“I of Womankind and of nineteen years, will now begin to set down as full and frank a Portrayal as I am able of myself, Mary MacLane, for whom the world contains not a parallel.” Thus begins one of the most unusual books in our literature, by one of the most scandalous American writers.
When The Story of Mary MacLane was published by the prestigious Chicago firm of Herbert S. Stone and Company in April 1902, its author was skyrocketed to nationwide notoriety. The book was an immediate sensation. Nothing like it had ever been seen before, and the fact that it was the work of a teenage girl—living in Butte, Montana, of all places—made the scandal complete. Every Associated Press affiliate in the country ran a front-page story on it. Here for the first time was a young woman’s “inner life shown in its nakedness”:
I have discovered for myself the art that lies in obscure shadows. I have discovered the art of the day of small things … I care neither for right nor for wrong? my conscience is nil. My brain is a conglomeration of aggressive versatility. I have reached a truly wonderful state of miserable morbid unhappiness … May I never become that abnormal, merciless animal, that deformed monstrosity—a virtuous woman …

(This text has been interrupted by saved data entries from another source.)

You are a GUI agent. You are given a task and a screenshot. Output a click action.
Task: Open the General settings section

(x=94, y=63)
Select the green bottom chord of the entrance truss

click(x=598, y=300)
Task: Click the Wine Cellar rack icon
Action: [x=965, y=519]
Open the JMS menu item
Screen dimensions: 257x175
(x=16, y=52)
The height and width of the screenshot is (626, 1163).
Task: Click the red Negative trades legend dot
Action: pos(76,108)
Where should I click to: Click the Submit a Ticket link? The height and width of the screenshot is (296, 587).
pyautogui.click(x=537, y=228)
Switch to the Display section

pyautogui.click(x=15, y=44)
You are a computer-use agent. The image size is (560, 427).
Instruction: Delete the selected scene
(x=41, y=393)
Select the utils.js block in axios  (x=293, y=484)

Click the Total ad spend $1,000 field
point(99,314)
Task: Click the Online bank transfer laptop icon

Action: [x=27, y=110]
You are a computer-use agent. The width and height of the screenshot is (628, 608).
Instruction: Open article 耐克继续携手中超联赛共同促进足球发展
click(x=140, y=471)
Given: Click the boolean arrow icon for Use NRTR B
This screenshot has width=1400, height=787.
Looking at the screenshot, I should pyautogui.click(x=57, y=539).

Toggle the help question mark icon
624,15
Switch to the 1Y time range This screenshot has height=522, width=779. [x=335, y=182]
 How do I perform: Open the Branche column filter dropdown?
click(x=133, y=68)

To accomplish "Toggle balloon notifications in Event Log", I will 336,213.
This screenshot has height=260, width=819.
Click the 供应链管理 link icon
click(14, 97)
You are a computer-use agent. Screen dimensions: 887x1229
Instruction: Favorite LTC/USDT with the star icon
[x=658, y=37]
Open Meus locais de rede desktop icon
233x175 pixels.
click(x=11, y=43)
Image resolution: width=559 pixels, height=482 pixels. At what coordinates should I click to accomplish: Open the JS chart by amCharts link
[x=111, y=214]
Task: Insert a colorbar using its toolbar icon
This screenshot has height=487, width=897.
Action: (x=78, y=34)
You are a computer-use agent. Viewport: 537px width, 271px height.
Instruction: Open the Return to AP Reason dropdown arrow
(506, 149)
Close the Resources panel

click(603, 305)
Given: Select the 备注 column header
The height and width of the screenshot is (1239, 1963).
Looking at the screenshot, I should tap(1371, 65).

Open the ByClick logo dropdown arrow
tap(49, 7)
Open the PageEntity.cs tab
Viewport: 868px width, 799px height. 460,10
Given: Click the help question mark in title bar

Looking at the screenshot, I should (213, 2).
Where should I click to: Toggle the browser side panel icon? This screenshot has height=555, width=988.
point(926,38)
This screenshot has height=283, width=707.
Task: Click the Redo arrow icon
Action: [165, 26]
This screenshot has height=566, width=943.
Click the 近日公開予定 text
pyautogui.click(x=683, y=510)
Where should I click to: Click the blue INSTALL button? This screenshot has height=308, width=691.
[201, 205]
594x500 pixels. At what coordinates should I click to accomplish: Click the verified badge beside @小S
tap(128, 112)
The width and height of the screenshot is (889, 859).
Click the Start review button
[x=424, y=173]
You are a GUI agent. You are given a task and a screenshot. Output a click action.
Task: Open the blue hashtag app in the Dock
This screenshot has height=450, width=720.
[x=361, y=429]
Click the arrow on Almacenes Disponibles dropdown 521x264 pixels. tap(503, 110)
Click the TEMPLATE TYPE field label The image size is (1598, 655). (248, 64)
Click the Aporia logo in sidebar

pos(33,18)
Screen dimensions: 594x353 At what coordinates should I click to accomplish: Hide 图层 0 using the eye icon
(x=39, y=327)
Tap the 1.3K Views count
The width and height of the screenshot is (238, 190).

Respectable critics roared their disapproval. “Mary MacLane is mad,” wrote the New York Herald. “She should be put under medical treatment, and pens and paper kept out of her way until she is restored to reason.” The New York Times urged that she be spanked. Other critics raised the charge of “obscenity.” When the Butte Public Library announced that it would not allow the book on its shelves, the Helena Daily Independent applauded, arguing that if this book “should go in, all the self-respecting books in the library would jump out of the window.”
The Story of Mary MacLane was an instant best seller. Some eighty thousand copies were sold the first month alone, and the resulting $17,000 in royalties allowed MacLane to fulfill her greatest ambition: to escape Butte. The book went through several printings, and its author remained front-page news for years. Mary MacLane Societies were organized by young women all over the country. The popular vaudeville team of Weber and Fields—remembered today mostly as the introducers of pie-in-the-face gags—did a burlesque of the book. A full-length spoof was published, titled The Story of Willie Complain. “Montana’s lit’ry lady” found her way into the comics and popular songs. There was even a Mary MacLane Highball, “with or without ice-cream, cooling, refreshing, invigorating, devilish, the up-to-date drink.”